>> Start Reading text

The Sony DCR-SR85 is a good quality mid-range camcorder that easily matches any standard-def model in its price range. If you're determined to ignore the HD boom, you could certainly do a lot worse than this.

Would you buy this?

The DCR-SR85 is yet another addition to Sony's exhaustive HDD handycam range. Its main features include a 60GB hard drive, a 25x optical zoom and a memory stick slot for additional hybrid recording. Falling into the upper echelon of standard-definition camcorders, it will provide a satisfactory performance for those who aren't ready to make the leap to HD. However, if you have an extra $200 to play around with, we'd recommend opting for the DCR-SR220; another SD model with superior specifications.

The DCR-SR85 is a hard disk-based model, which means you don't need to muck about with discs or tapes while recording. Instead, all footage is stored on the camera's built-in 60GB hard drive, which can hold up to 41 hours of data. This is boosted by an additional five-and-a-half hours when combined with an 8GB memory stick. Conveniently, you can also transfer your video files from the hard drive to a memory stick, which is a great way to store or backup your data.

For a change of pace, Sony has decked out the DCR-SR85 with a 1/6in CCD sensor (as opposed to the CMOS sensors found on most of its previous handycams). The technical difference between CCD and CMOS has largely blurred over the years, though it could be argued that CCD technology offers superior colour reproduction (personally, we can't tell the difference). Unfortunately, consumer-level CCD sensors sometimes struggle in low light conditions; a fact demonstrated by the DCR-SR85's patchy indoors performance. When shooting in dim environments, we found noise levels to be painfully obvious; even on the 2.7-inch display screen. Basically, if you're shooting without the assistance of the sun or bright florescent lights, your footage is going to look noticeably grainy, particularly in black or shadowed areas of an image.

>> End Reading text
>> Start Record excerpts

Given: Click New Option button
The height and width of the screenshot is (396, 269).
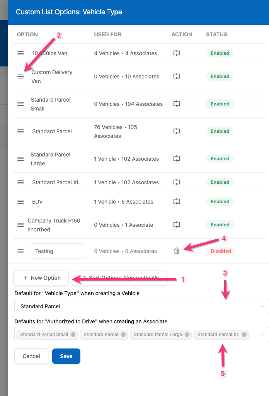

>> End Record excerpts
>> Start Record excerpts

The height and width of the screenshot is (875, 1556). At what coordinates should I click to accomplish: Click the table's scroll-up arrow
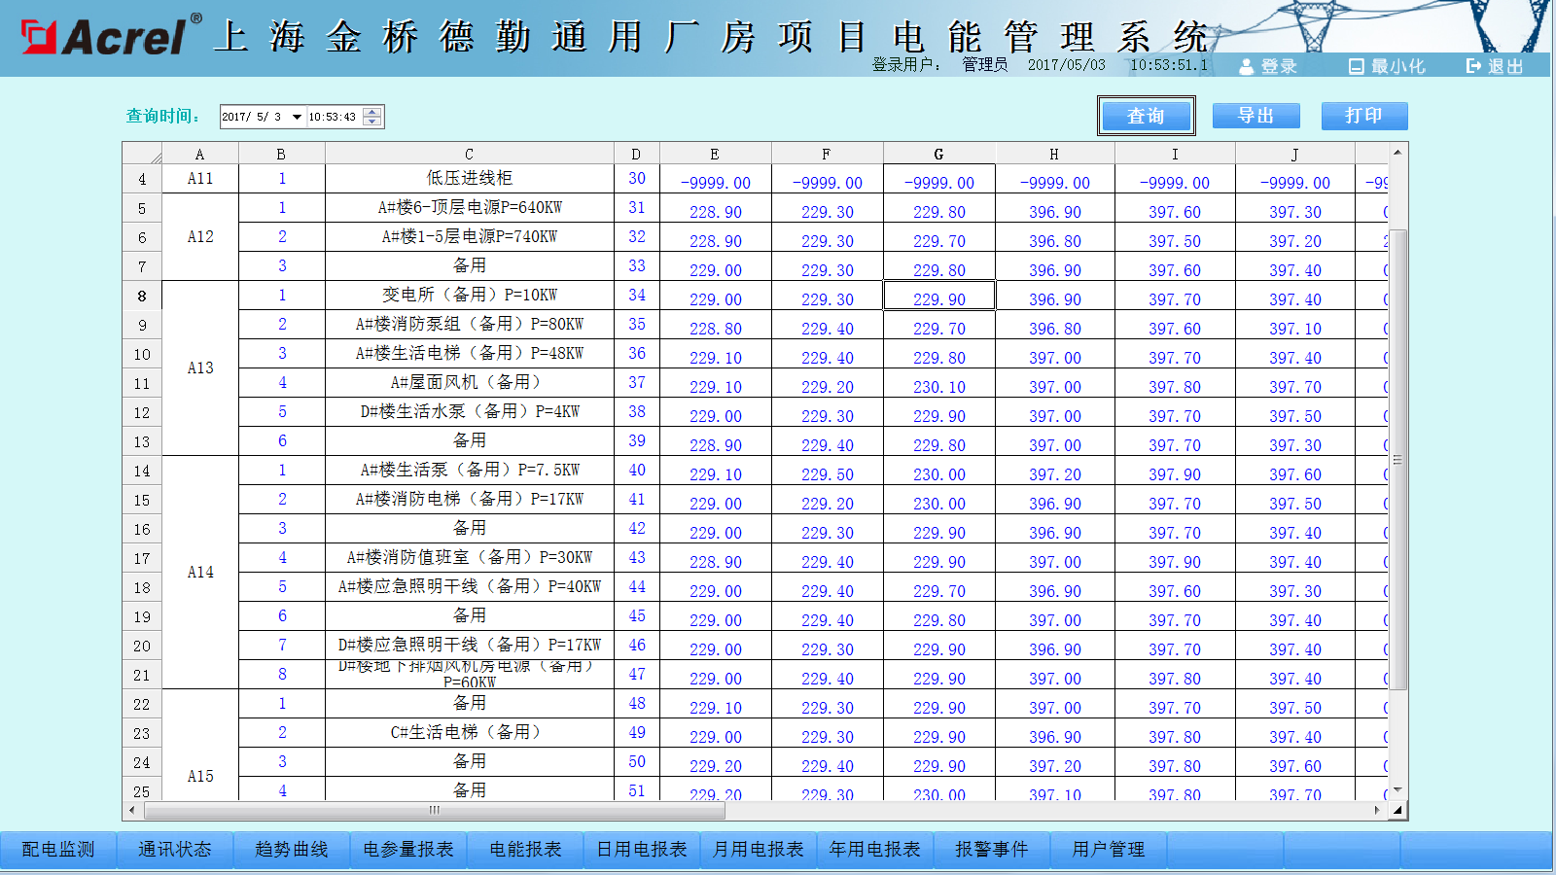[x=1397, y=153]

>> End Record excerpts
>> Start Record excerpts

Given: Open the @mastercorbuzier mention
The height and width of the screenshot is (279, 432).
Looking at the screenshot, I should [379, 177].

>> End Record excerpts

### What is required
Resume the review of the Sony DCR-SR85 camcorder, picking up after its last sentence. None of the entries are needed for this work.

### The output
On the plus side, Sony's excellent Nightshot Plus mode has made a triumphant return. This allows you to shoot crystal clear footage in almost complete darkness; albeit in a green-tinged 'thermal goggle' style (fans of a certain hotel heiress' private home movie will know what this looks like). While the lack of colour is bound to annoy some, we think it's a reasonable compromise that will allow you to get some great nocturnal use out of your camera. Otherwise, the SR85's video performance was about on par with other camcorders in this price range; offering sharp and reasonably vibrant images when used in sunny environments.

The same cannot be said for its stills mode however, which offers a piddling resolution of just one-megapixel. This would be considered unacceptably low for a mobile camera phone, let alone a $1149 camcorder. As such, those who are looking for a two-in-one device will definitely need to look elsewhere.

Sony's HDD camcorder range has always been a little bit cooler than its competitors, and the DCR-SR85 is no exception. With its user-friendly touch screen display and handy docking station, it has obviously been designed with the entry-level user in mind. Superfluous little touches, like the embossed handgrip and component sliders, ramp up the quality of the product. As always, we found the touch screen interface to be a joy to use; with responsive icons and an intuitive menu layout. Although some people may occasionally struggle with the interface, it's certainly no more cumbersome than the directional sticks found on most other cameras.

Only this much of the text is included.